Listing for locating displayed items
=======

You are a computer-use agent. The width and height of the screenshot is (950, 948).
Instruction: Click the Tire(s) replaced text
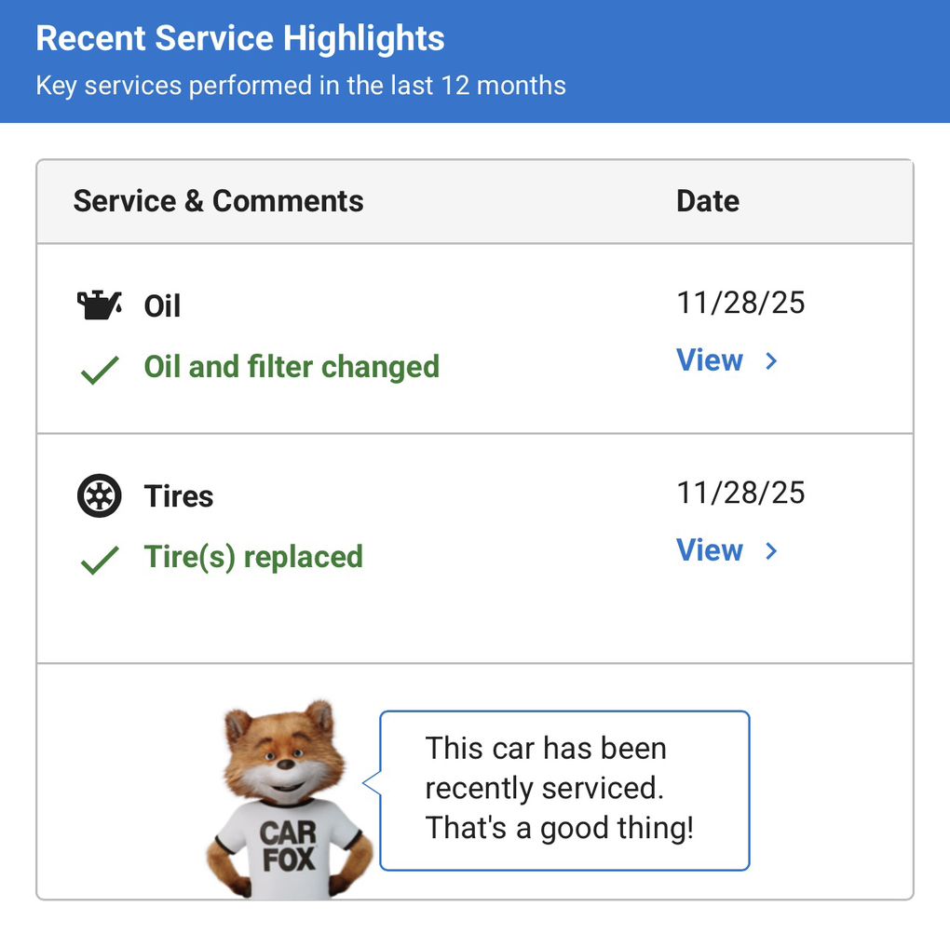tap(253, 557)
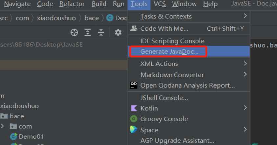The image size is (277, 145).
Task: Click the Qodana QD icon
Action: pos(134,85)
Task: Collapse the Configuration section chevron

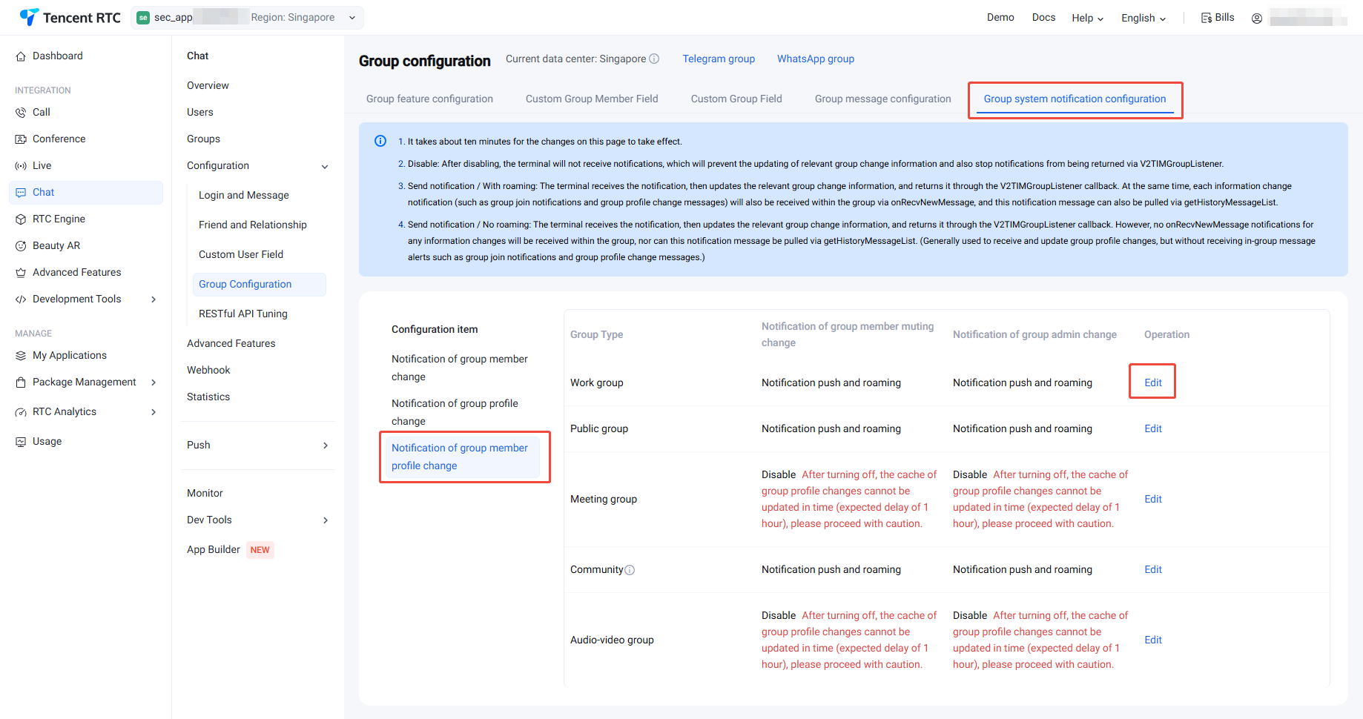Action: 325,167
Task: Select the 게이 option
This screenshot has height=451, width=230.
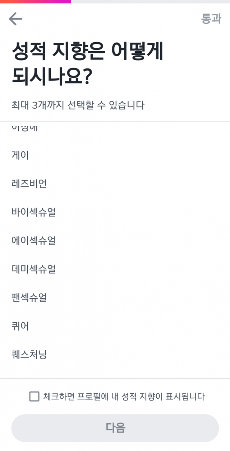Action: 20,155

=======

▶ **To be done**:
Put the part of the listing that opens with the line containing "Task: Select the 게이 option" and runs through the end of the listing into a JSON list of strings, one string per line, omitting blank lines. Leave the pictures out of your answer.

▶ **Written solution**:
[
  "Task: Select the 게이 option",
  "This screenshot has height=451, width=230.",
  "Action: 20,155"
]